Durant ce périple très dangereux, plusieurs de ces migrants se perdent, et il arrive que des groupes meurent de soif, des suites des grosses chaleurs qui sévissent sur ce parcours désertique, qui pullule en outre de groupes armés.
Il confie qu’Agadez – la plus importante ville du Nord du Niger – est devenue la plaque tournante du trafic de migrants. On y retrouve environ 14 000 passeurs qui s’activent en direction de la Libye et de l’Algérie. «Le revenu de ce trafic est évalué à environ 140 millions d’euros par mois, que se partagent les réseaux de passeurs, de traite de personnes et les groupes armés, au nord du Niger», révèle Kacimi Hassen.

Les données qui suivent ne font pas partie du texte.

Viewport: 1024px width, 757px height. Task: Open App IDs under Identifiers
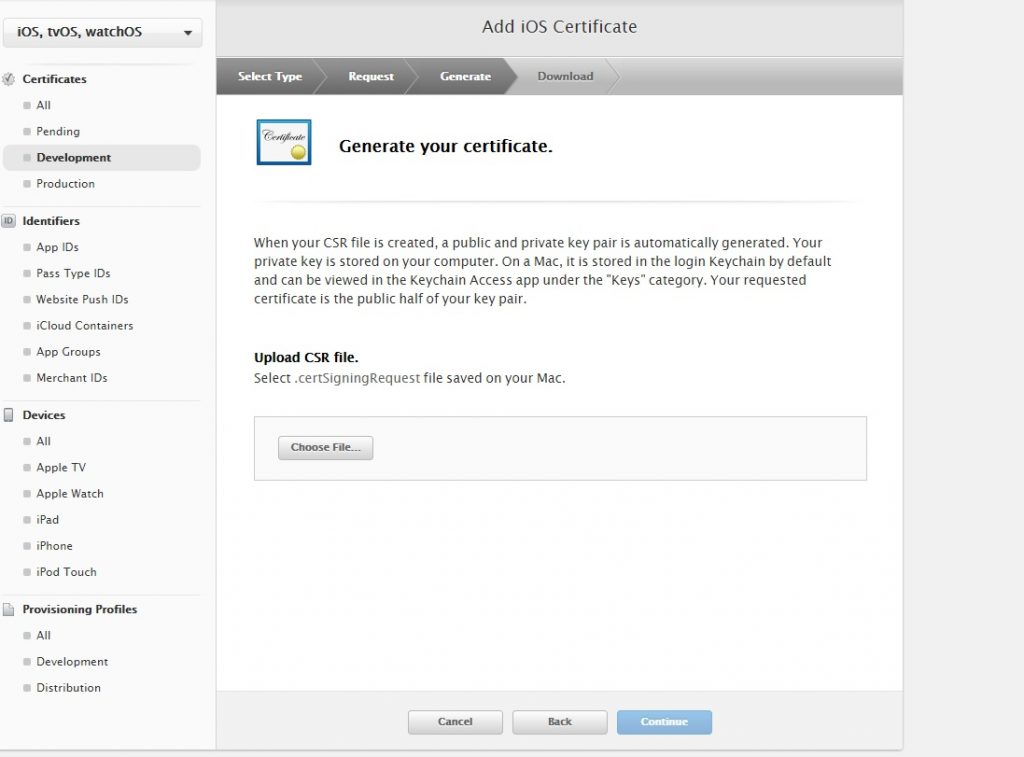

Une fois en Algérie, les réseaux de passeurs, qui appartiennent au banditisme, prennent le relais pour les transférer vers les wilayas (division administrative) du Sud et du Nord du pays.
«Ces réseaux de traite des personnes réussissent à obtenir des informations précises sur les limites administratives, des wilayas du centre du pays», confirme notre interlocuteur avant d’ajouter qu’ils doivent certainement détenir d’autres informations, plus importantes, puisque les membres de ce réseau se déplacent en toute liberté, sur le territoire national, depuis plus d’une année.
L’Algérie, à elle seule, accueille plus de migrants que les 28 pays de l’Union européenne (UE) selon l’OIM. On y recense plus de 42 nationalités de migrants africains, en situation illégale. Une véritable menace latente pour l’ordre public.